HOME, SWEET HOMICIDE. 20th Century Fox, 1946. Peggy Ann Garner, Randolph Scott, Lynn Bari, Dean Stockwell, Connie Marshall, James Gleason, Anabel Shaw, Barbara Whiting, John Shepperd, Stanley Logan. Based on the novel by Craig Rice. Director: Lloyd Bacon.

   First of all, anyone wishing to know more about the book, the movie, and author Craig Rice in general, ought to read Jeffrey Marks’ long online article on all of the above. This very informative essay makes for fascinating reading, either before or after watching the film. It probably makes more sense to read it afterward, but since there has never been an official release of the movie that I know of, you might not want to wait until you find a non-official copy, luckily a task not too difficult to do.

   Marks says that the story is more than slightly autobiographical in nature, and that’s easy to believe. Lynn Bari plays Marian Carstairs, a widow with three precocious children. She makes a living and a home for them all by spending most of her time in her upstairs study working on and typing out another Bill Smith mystery novel. In her absence, the three children, two older girls and a young tow-haired lad named Archie (played by ten-year-old Dean Stockwell), have taken over the household chores, and all in all are doing very well at it,

   The three of them are also concerned about the romantic interest they think their mother needs, but even more importantly when they hear shots inside a neighbor’s house, they think their mother ought to get credit for solving the murder, and from that moment on, they do their best to keep the police from cracking the case ahead of her.

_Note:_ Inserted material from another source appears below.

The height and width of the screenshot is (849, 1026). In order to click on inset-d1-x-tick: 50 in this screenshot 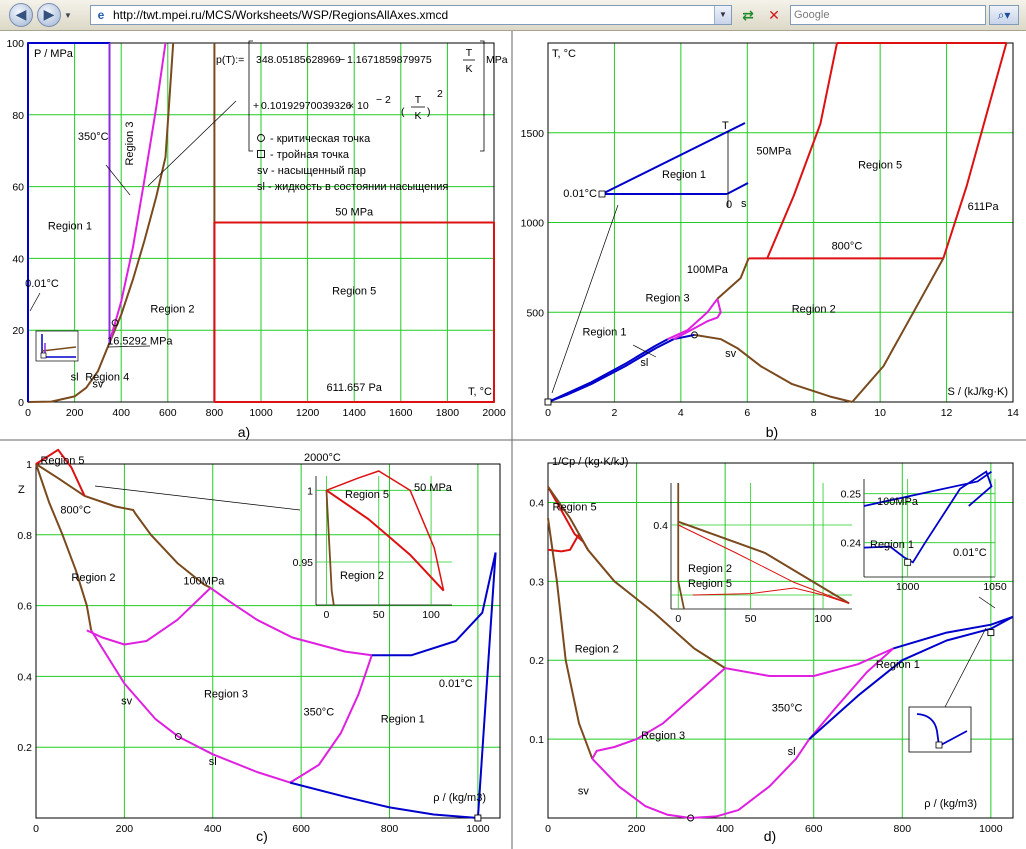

   Which is where Randolph Scott comes in. By some strange coincidence his name is Bill Smith, also, a chance event which gets the Carstairs children thinking. He’s the “enemy” on one hand, albeit a friendly one, and yet he might be exactly what they are looking for in terms of their mother’s insufficient love life.

   No matter. Solving the case comes first, which they do, in roundabout fashion, with a narrow escape or two, something they hadn’t taken into consideration — that killers really don’t want to get caught.

   Even though Randolph Scott usually played the quintessential cowboy, his long and lanky frame fits the suit, tie and hat of a homicide detective very well. He doesn’t have a lot of chemistry with Lynn Bari’s character, but he’s wonderful with the children, both with his patience and exasperation with them, sometimes at the same time. But it’s the chemistry between the children themselves (the two older ones played by Peggy Ann Garner and Connie Marshall) that’s the reason that this movie has just become one of my favorites. (It’s long list, but this one is now there.)

   As child actors go, they’re all naturals, funny, sophisticated (or so the oldest thinks), picked on (so Archie thinks) and charming. As mysteries go, I knew who the killer was almost right away, and you probably will too. But don’t let that make you put off finding a copy of this most delightful film for yourself. If you’ve read this far into the review, you’ll regret it if you do.